What inspired you to write crime fiction?

This is a question that I often get asked by journalists, readers and people who attend my talks.  So I thought I'd give you a shortened version of my answer, below.


I loved adventure and mystery novels when I was young, and this has continued throughout my adulthood with crime fiction. I adore heroes and I think most women do and most men want to be one. I like tough but caring men, which is probably why I married a man who was first an RAF police officer and then a fire fighter.

My DI Andy Horton is modelled on a combination of many firemen I have met: strong, fit, cool, resourceful, fearless. Think of fires, 9/11, tube disasters and train crashes. It's the firemen who go in when everyone else is running away. They don't think twice at risking their lives. DI Horton is like this, he goes charging in risking his life, often when he shouldn't or when procedure tells him differently. He’s very much an action man and that’s another reason why he appeals to both men and women readers, or so they tell me.

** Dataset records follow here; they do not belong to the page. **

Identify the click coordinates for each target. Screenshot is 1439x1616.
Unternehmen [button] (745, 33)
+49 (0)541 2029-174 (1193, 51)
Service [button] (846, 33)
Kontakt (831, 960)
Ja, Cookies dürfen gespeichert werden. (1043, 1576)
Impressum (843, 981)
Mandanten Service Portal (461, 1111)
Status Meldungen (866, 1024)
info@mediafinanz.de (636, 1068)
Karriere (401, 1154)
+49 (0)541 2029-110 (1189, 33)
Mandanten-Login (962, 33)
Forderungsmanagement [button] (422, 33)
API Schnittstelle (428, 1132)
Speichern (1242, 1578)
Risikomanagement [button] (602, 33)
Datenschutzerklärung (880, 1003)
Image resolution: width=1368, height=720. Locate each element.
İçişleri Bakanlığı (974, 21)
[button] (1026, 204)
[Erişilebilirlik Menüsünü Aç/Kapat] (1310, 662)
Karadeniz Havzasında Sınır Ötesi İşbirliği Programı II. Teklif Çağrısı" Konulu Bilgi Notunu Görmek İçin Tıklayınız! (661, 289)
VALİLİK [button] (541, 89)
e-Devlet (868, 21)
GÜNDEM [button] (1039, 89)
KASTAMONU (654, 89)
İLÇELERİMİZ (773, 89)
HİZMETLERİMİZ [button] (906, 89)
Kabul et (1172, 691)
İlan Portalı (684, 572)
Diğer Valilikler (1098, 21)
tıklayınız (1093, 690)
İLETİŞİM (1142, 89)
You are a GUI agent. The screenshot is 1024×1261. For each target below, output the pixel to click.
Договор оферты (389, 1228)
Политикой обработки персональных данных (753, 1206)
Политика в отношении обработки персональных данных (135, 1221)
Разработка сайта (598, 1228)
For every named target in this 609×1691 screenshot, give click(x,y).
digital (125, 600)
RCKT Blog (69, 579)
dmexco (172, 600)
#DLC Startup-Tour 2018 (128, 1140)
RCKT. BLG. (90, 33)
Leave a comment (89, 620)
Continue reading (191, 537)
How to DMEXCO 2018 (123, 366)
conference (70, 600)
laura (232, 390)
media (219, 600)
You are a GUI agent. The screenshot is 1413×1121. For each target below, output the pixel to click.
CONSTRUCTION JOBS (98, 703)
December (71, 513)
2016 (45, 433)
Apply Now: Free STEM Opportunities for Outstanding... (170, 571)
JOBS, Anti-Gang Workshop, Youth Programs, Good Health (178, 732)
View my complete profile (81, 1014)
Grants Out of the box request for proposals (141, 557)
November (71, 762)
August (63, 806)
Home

Andy Horton first appears in Tide of Death. Since then he has gone on to solve many crimes as he attempts to unravel his complicated personal life and search for the truth behind his mother's disappearance when he was just ten. The last in the current series of six in the DI Andy Horton marine mystery series, Footsteps on the Shore, was published in January 2011 and I am currently writing number seven, so there's a lot more of DI Andy Horton yet to come.